The Colorado Avalanche held their last practice (at least at home) until the Christmas break. I focused on three players in particular.
The Colorado Avalanche held their last practice before the Christmas break, which starts for them after the December 23 game against the Arizona Coyotes. After the practice, the team left for California for tomorrow’s game against the LA Kings.
I went to practice wanting to watch Colin Wilson a little bit. Colorado traded a fourth-round draft pick in 2019 to bring the forward here from the Nashville Predators. Unfortunately, injuries have plagued him somewhat, and he missed nine games.
What’s more, Wilson has only seven points (3 goals, 4 assists) on the season so far. So, I wanted to see how he was doing.
Wilson is now part of the J.T. Compher line, which just took proper shape in the last game against the Pittsburgh Penguins. Sven Andrighetto, who’s been skating with Wilson for a few games now, is the third member of that line.
Here’s Wilson, in burgundy in the front, skating during a drill — and eventually checking Anton Lindholm:
Here’s another drill with Wilson:
Alexander Kerfoot is the player in white.
In any case, I didn’t notice or not notice anything special about Colin Wilson. He works as hard as any player in practice. However, when I attended training camp, he was the last player off the ice. He exited with the first group today.
With Tyson Jost on the mind after this morning’s post, I spent a little time watching him in practice. I walked out of the facility thinking to myself, “He’s Matt Duchene all over again.” He’s just so dynamic on the ice. At one point he got a beautiful top-shelf goal during one of the half-ice drills. His entire bench erupted in cheers and stick taps.

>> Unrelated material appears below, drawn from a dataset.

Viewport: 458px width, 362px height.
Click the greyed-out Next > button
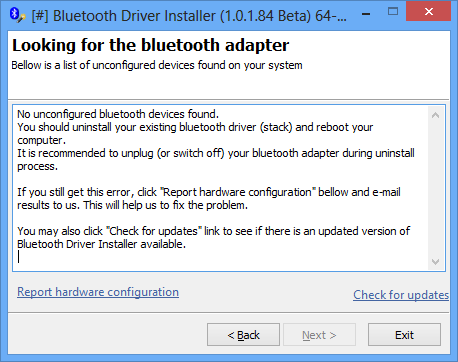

I didn’t catch that, but I did get a little video of his being a bulldog on the forecheck again:
His getting up in other players’ faces with that stance — that’s the first thing I noticed about him in his first NHL game.
Look at how tight he skates:
I don’t think Tyson Jost gets enough credit for his skating acumen.
Of course, speaking of skating acumen, I couldn’t resist getting a little video of Erik Johnson (in black) eating up the ice with his long stride:
That space looks too tiny to contain him. What’s funny is that I’ve noticed when he’s going full speed coast-to-coast, that’s about how short the ice looks.
At the end of the practice, several of the players stayed to work on specialty drills. I noticed that the captain, Gabriel Landeskog, was helping out Jost and Compher with a little faceoff practice:
Compher is good, having a dead even 50% faceoff win percentage. Jost is only at 33.33%.
Right after that, Jost returned the favor for Landeskog and Mikko Rantanen:
Landeskog and Rantanen are both natural wingers, but they’ve been taking faceoffs this season. In fact, Landeskog has taken 98 faceoffs and is solid at a 43.9% win rate. Rantanen has taken 97 faceoffs and has an impressive 58% win rate.
The captain was feeling sassy in this practice. In the faceoff just prior to this, he lost his balance and went down on one knee. He came back up and chest-pushed Rantanten, who of course just laughed it off. Earlier he was rough housing Jost, but Big Brother Compher came to his rescue.
Cap knows how to turn his boys into men.
In any case, that reminded me something that the Colorado Avalanche had talked about when they acquired JT Compher in the Ryan O’Reilly trade. He is renowned for his leadership. He captained the USA U18 team, was an alternate captain his sophomore year and the captain his junior year at the University of Michigan. (After that he signed with the Avs.)
I’m really seeing the leadership coming through with Compher. He’s just 22, but I see him taking on mentorship roles, especially with Tyson Jost.
Well, the Colorado Avalanche looked pretty good. I’m interested to see if Wilson gets some mojo going and if Jost has his NHL legs ready. And I look forward to Compher developing his leadership role.